Why are people wasting their time watching movies, reading books or doing literally anything that doesn’t create immediate value?

Beside all of that, the reason given is an extremely good one. The official server deployment suggests you should have multiple GB of free RAM for it. Bitwarden_rs uses orders of magnitude less. Right now it's sitting at 20MB on my server.


I run Bitwarden official on a Hetzner dedicated box, the machine costs ~40€ a month, Bitwarden usage does not even register as statistical error, therefore resource consumption is really not such a concern.

There's really no objective reason to use bitwarden_rs. Subjectively - we can do whatever we like, I'm not trying to challenge anyone into providing their reasons or into justifying their decisions, there's no right or wrong here.

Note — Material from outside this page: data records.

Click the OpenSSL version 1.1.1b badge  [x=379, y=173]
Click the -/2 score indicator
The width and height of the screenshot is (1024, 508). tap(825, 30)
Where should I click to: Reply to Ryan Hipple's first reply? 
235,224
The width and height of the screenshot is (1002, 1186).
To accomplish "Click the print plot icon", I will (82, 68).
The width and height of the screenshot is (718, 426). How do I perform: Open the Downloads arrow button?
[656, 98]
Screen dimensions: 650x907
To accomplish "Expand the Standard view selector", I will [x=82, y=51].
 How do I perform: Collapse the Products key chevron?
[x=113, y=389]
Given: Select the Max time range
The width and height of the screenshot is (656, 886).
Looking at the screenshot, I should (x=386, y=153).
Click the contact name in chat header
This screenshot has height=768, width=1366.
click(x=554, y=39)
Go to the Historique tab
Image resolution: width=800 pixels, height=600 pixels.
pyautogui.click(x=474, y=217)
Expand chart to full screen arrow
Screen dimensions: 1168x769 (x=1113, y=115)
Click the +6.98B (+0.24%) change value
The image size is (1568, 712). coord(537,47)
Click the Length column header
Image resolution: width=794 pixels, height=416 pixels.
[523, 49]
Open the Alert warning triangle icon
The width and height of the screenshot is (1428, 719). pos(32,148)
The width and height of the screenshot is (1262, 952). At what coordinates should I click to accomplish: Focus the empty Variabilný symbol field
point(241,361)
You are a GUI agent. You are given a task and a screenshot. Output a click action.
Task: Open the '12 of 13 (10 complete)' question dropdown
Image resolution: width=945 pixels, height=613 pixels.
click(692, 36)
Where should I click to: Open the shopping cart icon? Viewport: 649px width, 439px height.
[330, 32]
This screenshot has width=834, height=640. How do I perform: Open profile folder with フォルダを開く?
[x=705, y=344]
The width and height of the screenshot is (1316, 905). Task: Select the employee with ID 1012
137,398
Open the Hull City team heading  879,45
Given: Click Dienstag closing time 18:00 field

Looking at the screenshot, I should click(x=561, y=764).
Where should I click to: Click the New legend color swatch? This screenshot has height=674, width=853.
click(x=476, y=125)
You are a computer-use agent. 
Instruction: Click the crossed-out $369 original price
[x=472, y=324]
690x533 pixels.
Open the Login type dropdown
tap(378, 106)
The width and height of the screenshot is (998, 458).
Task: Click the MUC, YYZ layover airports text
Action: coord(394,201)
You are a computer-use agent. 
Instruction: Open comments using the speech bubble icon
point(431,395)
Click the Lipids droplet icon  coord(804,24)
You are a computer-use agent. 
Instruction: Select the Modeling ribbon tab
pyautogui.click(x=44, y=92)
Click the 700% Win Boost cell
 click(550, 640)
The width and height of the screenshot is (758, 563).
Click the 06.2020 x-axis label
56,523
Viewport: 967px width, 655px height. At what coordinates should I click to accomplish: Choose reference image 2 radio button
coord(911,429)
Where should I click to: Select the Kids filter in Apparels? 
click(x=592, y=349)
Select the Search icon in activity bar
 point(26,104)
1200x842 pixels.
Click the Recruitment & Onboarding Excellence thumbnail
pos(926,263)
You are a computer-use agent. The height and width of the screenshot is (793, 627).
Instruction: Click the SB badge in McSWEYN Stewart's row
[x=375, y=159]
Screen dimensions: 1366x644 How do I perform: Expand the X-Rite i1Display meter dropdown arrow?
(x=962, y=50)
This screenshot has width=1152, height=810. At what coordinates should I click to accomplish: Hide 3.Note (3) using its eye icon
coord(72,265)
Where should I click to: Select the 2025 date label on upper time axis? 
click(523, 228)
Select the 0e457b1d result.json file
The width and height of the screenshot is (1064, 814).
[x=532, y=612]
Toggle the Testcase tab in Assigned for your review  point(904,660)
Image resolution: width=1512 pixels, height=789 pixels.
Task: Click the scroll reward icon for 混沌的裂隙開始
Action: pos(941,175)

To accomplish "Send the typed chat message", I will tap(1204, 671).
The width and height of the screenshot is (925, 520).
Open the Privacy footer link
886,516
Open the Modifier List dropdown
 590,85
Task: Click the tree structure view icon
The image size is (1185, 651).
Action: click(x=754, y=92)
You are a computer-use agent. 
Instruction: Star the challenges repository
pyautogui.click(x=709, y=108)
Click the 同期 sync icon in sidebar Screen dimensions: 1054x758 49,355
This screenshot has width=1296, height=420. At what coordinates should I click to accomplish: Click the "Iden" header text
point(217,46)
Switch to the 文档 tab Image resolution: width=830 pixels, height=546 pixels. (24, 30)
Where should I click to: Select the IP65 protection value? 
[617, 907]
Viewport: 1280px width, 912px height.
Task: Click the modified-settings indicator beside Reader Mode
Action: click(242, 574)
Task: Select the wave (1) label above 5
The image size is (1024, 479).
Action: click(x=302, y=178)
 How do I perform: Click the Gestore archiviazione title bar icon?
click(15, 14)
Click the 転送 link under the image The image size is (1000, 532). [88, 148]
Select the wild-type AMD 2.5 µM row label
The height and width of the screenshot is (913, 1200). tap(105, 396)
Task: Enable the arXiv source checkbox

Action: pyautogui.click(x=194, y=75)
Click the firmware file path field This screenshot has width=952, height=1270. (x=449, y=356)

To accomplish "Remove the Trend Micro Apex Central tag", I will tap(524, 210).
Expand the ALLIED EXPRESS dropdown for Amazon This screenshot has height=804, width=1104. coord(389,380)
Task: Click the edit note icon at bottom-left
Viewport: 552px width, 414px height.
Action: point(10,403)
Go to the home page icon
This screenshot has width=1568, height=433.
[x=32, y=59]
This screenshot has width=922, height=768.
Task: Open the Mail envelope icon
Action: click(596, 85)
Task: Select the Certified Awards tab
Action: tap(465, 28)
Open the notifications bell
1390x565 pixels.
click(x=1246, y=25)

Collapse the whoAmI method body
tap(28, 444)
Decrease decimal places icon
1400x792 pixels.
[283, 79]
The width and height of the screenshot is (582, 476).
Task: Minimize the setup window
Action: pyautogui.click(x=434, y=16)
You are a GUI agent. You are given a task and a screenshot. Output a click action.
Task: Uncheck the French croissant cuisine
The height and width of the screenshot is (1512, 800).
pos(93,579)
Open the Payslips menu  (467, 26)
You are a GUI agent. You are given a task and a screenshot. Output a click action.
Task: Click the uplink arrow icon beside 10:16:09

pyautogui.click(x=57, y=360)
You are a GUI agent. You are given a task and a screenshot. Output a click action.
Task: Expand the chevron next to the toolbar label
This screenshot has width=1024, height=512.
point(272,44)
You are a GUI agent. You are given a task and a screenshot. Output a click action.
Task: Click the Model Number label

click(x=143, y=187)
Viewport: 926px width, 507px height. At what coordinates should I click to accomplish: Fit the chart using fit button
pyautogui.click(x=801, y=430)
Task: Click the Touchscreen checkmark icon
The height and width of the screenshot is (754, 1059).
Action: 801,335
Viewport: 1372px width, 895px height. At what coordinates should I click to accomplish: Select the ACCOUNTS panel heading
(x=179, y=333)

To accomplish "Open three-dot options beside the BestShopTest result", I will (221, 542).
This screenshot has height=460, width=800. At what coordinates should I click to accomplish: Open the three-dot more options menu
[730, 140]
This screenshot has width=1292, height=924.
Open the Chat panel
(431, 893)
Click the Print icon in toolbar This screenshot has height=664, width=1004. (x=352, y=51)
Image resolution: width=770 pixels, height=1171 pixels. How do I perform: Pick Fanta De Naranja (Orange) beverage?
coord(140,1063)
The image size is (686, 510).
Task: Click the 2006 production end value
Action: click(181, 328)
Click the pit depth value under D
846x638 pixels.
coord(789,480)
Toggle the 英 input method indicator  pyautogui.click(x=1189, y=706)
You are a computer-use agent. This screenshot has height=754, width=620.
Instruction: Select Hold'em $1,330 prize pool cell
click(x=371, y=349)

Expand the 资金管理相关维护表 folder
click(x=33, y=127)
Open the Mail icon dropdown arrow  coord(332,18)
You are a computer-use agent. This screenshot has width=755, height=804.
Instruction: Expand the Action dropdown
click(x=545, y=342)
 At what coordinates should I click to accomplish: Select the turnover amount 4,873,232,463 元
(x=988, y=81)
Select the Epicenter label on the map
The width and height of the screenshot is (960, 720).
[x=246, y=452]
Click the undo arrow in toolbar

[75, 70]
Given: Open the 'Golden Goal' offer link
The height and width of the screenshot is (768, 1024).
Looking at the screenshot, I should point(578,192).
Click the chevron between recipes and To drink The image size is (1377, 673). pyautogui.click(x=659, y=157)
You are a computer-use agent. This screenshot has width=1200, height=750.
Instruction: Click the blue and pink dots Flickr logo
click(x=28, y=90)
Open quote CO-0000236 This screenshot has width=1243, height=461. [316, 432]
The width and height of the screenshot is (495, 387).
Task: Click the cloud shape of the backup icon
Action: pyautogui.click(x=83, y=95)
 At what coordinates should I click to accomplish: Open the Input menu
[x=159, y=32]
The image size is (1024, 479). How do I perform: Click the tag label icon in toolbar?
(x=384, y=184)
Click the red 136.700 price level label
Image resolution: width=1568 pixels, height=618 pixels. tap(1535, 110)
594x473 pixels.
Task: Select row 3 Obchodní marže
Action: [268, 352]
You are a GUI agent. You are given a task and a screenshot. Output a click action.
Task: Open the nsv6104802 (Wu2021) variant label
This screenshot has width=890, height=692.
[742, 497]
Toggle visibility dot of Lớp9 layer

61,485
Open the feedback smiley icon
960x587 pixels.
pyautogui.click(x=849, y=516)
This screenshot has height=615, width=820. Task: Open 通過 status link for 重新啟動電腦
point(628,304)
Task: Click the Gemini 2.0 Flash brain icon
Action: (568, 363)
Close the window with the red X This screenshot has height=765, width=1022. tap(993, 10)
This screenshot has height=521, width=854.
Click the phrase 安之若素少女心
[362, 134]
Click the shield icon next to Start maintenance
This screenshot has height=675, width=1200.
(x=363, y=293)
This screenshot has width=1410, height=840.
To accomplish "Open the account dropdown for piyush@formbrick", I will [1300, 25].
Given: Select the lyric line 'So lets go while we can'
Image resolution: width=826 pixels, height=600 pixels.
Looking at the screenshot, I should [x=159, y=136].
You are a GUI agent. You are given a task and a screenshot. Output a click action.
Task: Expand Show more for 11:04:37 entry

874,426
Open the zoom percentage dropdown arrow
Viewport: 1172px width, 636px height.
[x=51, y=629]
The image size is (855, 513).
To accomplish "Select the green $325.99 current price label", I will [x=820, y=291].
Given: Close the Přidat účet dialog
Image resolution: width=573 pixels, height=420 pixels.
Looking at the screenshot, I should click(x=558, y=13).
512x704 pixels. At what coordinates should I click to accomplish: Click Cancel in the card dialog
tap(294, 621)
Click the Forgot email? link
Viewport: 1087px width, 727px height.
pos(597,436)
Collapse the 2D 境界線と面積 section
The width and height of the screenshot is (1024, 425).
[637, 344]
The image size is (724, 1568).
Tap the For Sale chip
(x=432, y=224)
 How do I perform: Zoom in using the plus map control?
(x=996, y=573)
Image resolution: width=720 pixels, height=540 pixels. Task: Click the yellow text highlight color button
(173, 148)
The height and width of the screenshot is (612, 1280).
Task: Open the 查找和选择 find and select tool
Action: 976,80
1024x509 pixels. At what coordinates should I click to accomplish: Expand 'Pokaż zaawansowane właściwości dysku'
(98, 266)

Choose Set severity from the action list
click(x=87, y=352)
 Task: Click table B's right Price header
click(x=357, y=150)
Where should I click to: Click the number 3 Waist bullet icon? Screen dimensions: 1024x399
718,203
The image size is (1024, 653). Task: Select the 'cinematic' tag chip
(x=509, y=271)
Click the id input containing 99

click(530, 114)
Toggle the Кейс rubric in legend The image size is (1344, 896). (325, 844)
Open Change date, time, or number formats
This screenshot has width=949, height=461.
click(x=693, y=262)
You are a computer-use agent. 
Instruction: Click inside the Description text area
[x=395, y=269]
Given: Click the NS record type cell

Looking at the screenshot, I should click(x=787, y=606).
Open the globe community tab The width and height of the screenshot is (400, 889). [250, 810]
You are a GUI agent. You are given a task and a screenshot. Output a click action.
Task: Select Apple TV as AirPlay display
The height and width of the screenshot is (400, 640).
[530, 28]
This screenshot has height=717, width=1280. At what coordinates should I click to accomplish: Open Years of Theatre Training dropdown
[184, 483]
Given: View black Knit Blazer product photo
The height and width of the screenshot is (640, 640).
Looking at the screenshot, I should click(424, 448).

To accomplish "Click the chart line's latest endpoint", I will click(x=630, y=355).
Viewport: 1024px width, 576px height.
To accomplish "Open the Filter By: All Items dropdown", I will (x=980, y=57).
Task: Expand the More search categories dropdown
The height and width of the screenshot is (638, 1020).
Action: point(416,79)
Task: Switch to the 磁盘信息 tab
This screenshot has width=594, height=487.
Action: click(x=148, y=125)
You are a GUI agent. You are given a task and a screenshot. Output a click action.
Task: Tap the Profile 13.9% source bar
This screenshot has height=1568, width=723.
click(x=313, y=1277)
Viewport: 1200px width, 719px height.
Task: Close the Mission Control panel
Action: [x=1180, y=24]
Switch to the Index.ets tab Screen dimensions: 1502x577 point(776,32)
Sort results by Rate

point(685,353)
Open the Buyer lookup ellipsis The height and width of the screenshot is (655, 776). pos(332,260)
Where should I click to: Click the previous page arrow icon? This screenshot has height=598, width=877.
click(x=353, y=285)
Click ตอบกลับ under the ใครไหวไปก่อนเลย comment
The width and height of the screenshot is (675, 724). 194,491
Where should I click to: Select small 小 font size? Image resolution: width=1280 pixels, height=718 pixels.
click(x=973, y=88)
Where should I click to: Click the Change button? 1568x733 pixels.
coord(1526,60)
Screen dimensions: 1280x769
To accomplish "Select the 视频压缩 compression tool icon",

Interesting. I haven't tried running the official server, I just went by what they list on their website [1]. It says "Minimum 2GB", "Recommended 4GB". To me this suggested massive resource consumption: my server with a bunch of services including bitwarden_rs running uses just about 1GB.

[1] https://bitwarden.com/help/article/install-on-premise/


The official server is a cluster of microservices including MS-SQL of all things — bitwarden_rs is a single self-contained service which Just Works


You answered your question yourself. Not everybody has a business-grade server rack at home (bit of an hyperbole but you get the point).

"Why are people wasting their time rebuilding things that already exists ?" This is very subjective. There are many people (like me) who use bitwarden_rs for exactly the reasons it was created (low memory usage, etc.) so it definitely wasn't a waste of time.


Because sometimes people do things just because they can. Not every programming project needs to make sense.


Unfortunately fragmenting the opensource ecosystem with too many implementations harms it.


People don't always give a fuck about the "opensource ecosystem", they just want to program something they find fun...


Unfortunately a lot of people don't give fucks about others.

Publishing a weekend fun project on github and taking contributors away from from other projects is not always nice.

If it's just a "fun project" put a clear warning that it's not meant to be trusted, used, contributed to.

Github, by design, defaults to showing issue trackers & so on, giving the impression that a project is "real".

Then you go looking for something to use and find 100 half alive projects instead of 2 good ones.


Whatever happened to opinions of people, likes and interests. So what if its fragmented? Isn't forking a crucial thing in open-source anyone can build and support whatever the fuck the want. There are thousands of other tech forums why do we need hacker news to fragment tech community.


>Then you go looking for something to use and find 100 half alive projects instead of 2 good ones.

That can be solved with curation. Where are the curating organizations/websites?


I feel the same way about ice cream. Why are there 8 different types of vanilla ice cream, including 4 from the same brand? French Vanilla, Canadian Vanilla, Vanilla Bean, Double Churned Vanilla, 3 different plain Vanilla.

This harms the ice cream ecosystem.


Absurd comparison.


No it doesn't. People are free to pick the best implementation to suit their needs.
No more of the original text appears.